Commentary

Can IAB Europe Save Programmatic From GDPR?

There is absolutely no doubt that IAB Europe has gone to great lengths to tighten up its Transparency and Consent Framework (TCF) to ensure programmatic advertising can be GDPR compliant. Multi-agency meetings with regulators and practitioners have been held and it's clear that the second iteration has a lot going for it.

The trouble is that if you read the coverage on Campaign today, it is hard to see how it can assuage the concern that led the ICO, the UK's data privacy watchdog, to "call out" Real Time Bidding and programmatic advertising just two months ago for failing to comply with GDPR. The reason for this is clear for all to see. Nobody can remember giving their consent for any of this to happen, for the very good reason that it is possible they were never asked properly.
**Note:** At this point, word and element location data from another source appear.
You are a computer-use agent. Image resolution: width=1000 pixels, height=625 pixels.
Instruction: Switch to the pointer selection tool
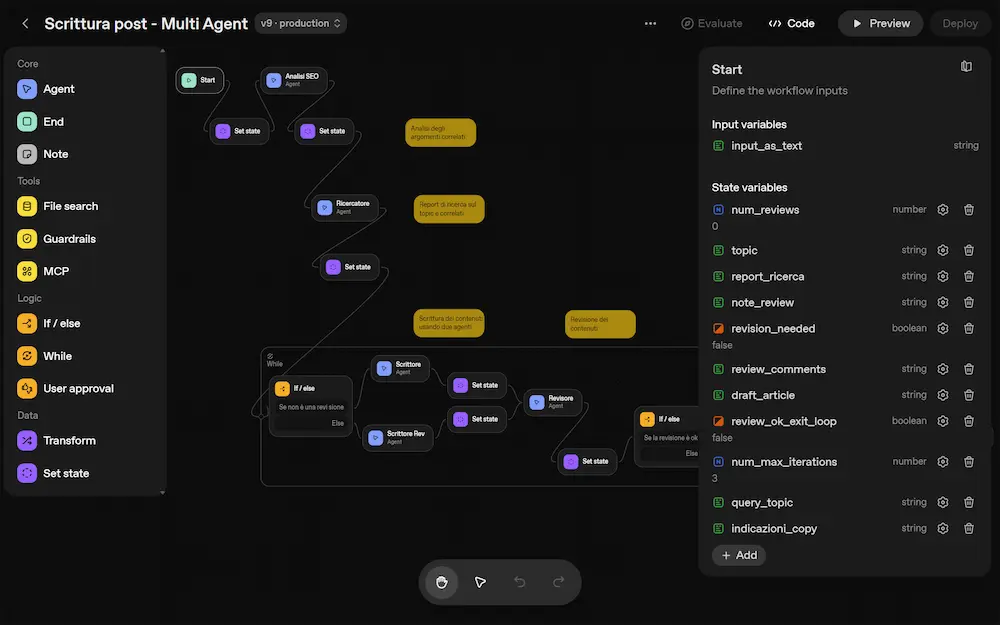[x=480, y=582]
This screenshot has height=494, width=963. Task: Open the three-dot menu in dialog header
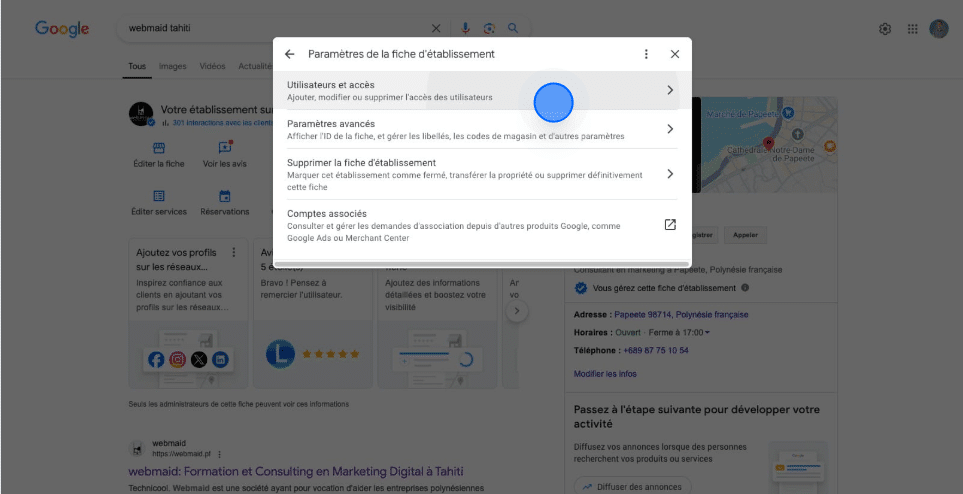(646, 54)
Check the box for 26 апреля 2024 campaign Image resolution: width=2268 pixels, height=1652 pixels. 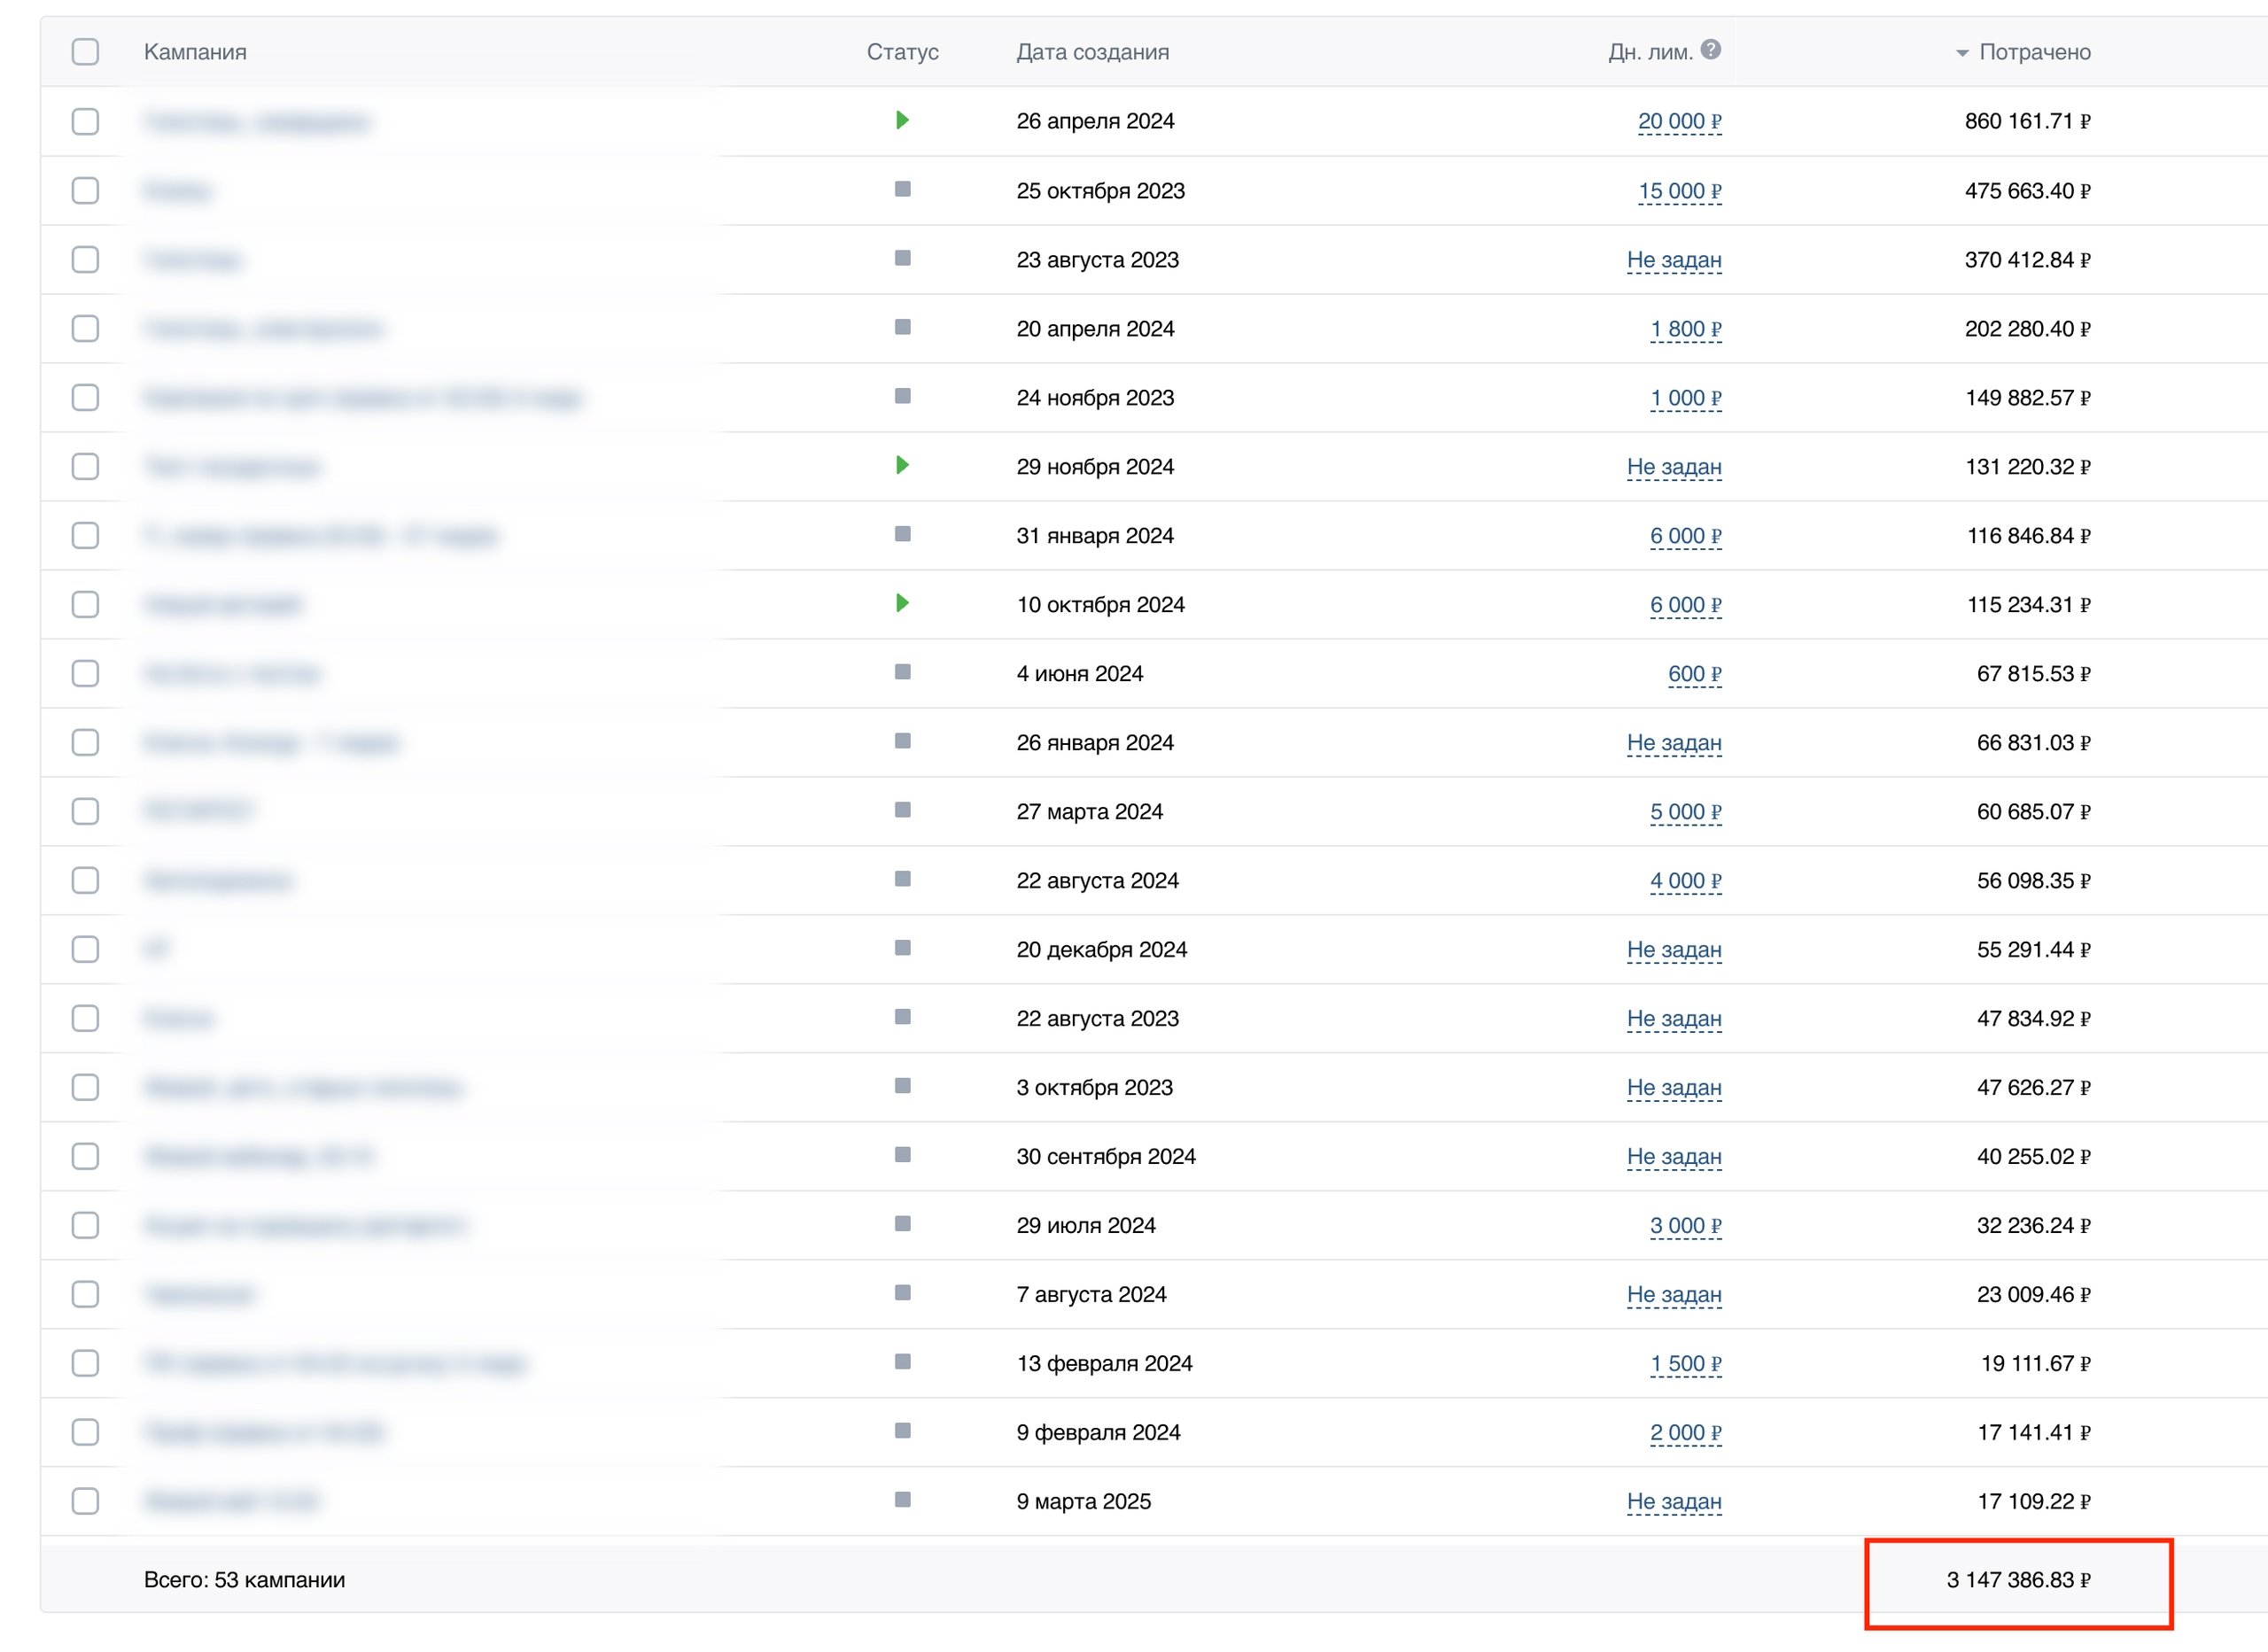coord(86,121)
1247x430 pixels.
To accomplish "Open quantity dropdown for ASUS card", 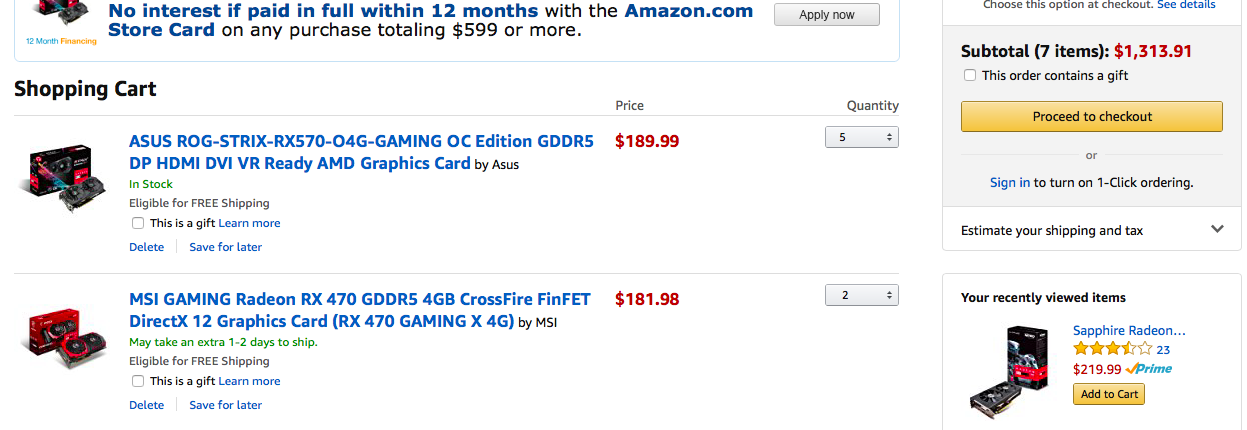I will point(861,137).
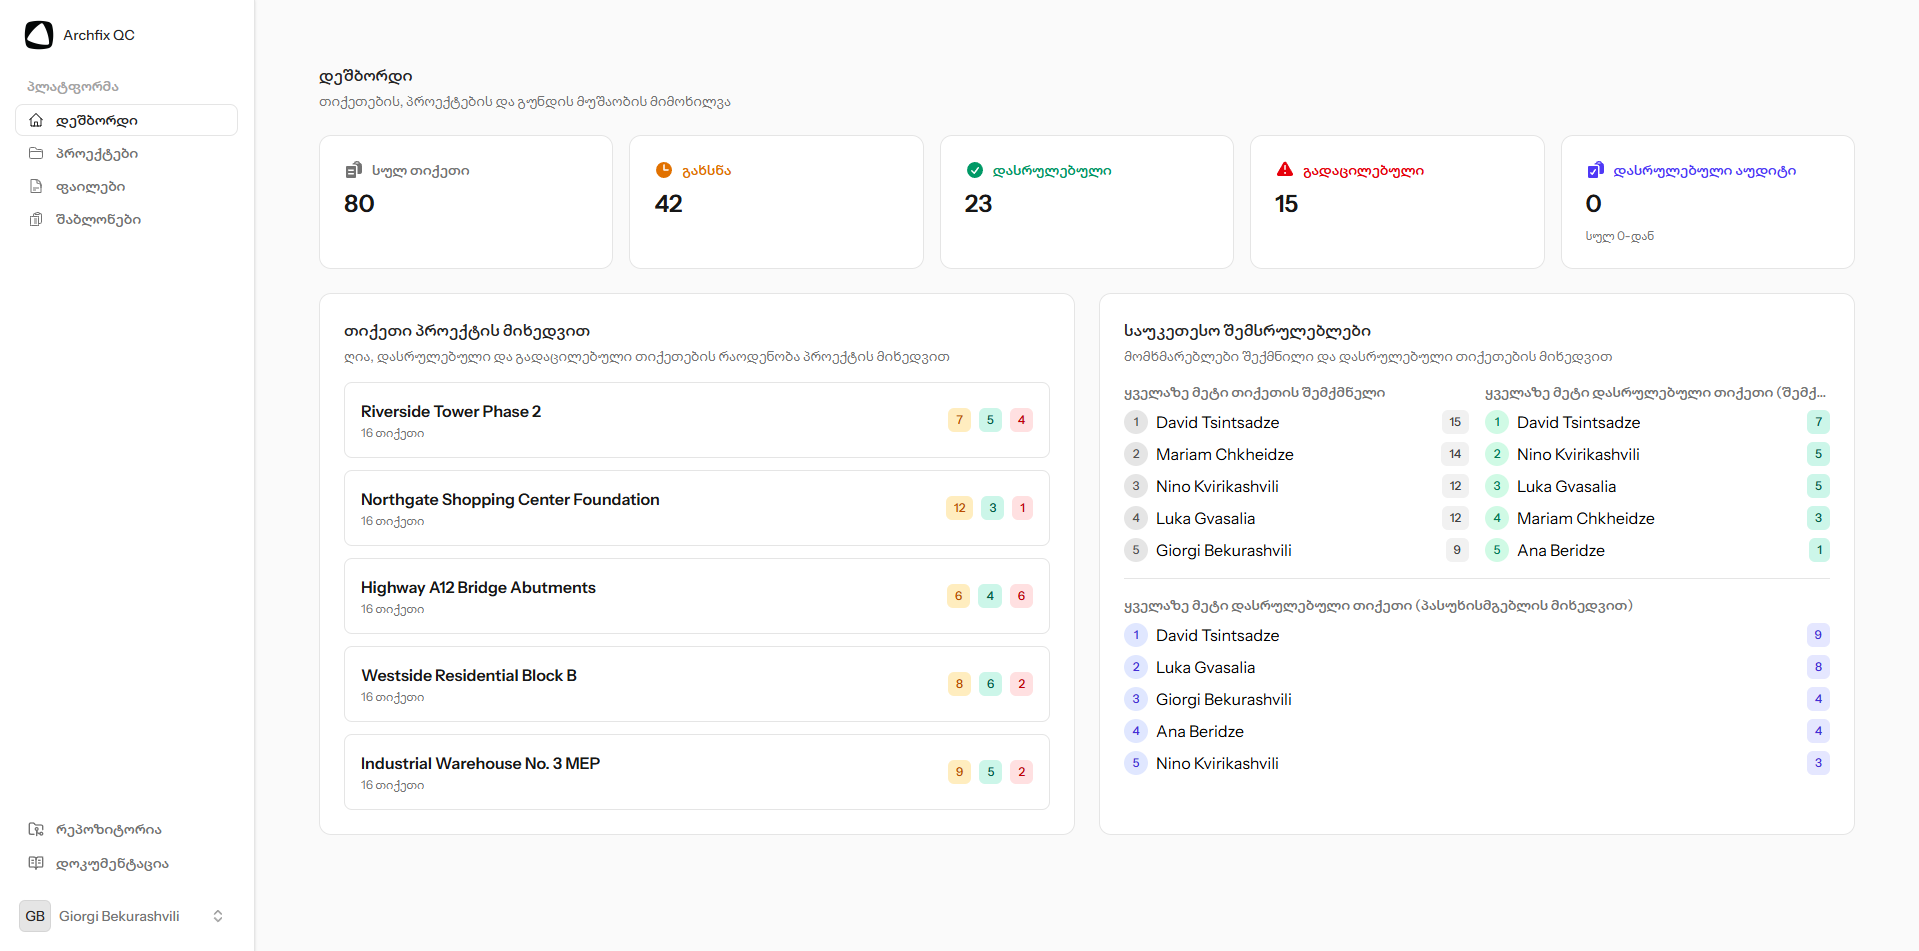Open the Riverside Tower Phase 2 project
The width and height of the screenshot is (1919, 951).
(451, 412)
To quickly sum up, GDPR needs people to give informed, granular consent to each use of their data. There is the possibility for companies to get around this by saying it is a "legitimate interest" of the business to use their data, but it's stretching the definition somewhat to apply this to targeted advertising.

It also doesn't apply to any data that might relate to sensitive information, such as religious and political views, trade union member or a person's health.

So, version two of the TCF rightly puts more effort into ensuring that people are more in control of their data. Everything would appear to be fine. The ICO had to fire a warning shot, but now we can rest assured that version two of the TCF will be in place by next spring, when Google will be signing up -- and that means everything should be fine.

Only, as I say, read the comments in today's marketing press, and you see it isn't. In fact, with a strict reading of the GDPR, it's hard to see how it ever could be.

The most obvious point, as one campaigner tells Campaign today, it that it is impossible for people to give informed consent because the person asking for the consent cannot be clear on what data is involved and whom it will be shared with -- both prerequisites of gaining legal consent.

Another problem comes with those sensitive data sets. Can every advertising business really expect to ask users for permission to hold data about their religion and health? If given a truly transparent consent request, surely everybody would just say "no." 

One possible solution will be for advertising networks and ad-tech companies to stop processing any data around sensitive categories, but exactly what that means for the health and insurance industries, to name just two, is anyone's guess.

Data could be anonymised so it is no longer personal, but my reading is that if data has been strung together by combining knowledge about a person because they are logged in to a service -- such as Google -- then the data is still personally identifiable. It might take a lawyer who is far more clever than I to argue the counter point, but a cautious reading of the law is to assume that if you collected data about a person when you knew who they are were, it is problematic to then pretend you don't know who they are.

If the data comes from cookies and is anonymised, then advertisers will have to concede that the clock is ticking on the lifetime of the cookie that is being blocked by browsers and is limited to the desktop. 

It is not all bad news -- senior executives are greeting the new guidelines as a step in the right direction that should give the sector renewed confidence.

It's hard to tell what the real story will turn out to be. Will clear consent guidelines work? The more difficult question is whether it is actually ever possible to gain GDPR compliant permissions for RTB and programmatic to work.

The ICO has given the industry until around Christmas or New Year to clear up the issue. There is the potential that deadline could be pushed back a few months to see how the new TCF works.

What is for sure is that this is undoubtedly a conundrum that will go on and on. Perhaps completely anonymised data sets which never touch on sensitive categories is the way forward -- a compromise both sides could live with?

We'll know more when the ICO revisits its request for end-of-year action. This truly is a fascinating thing to watch unfold.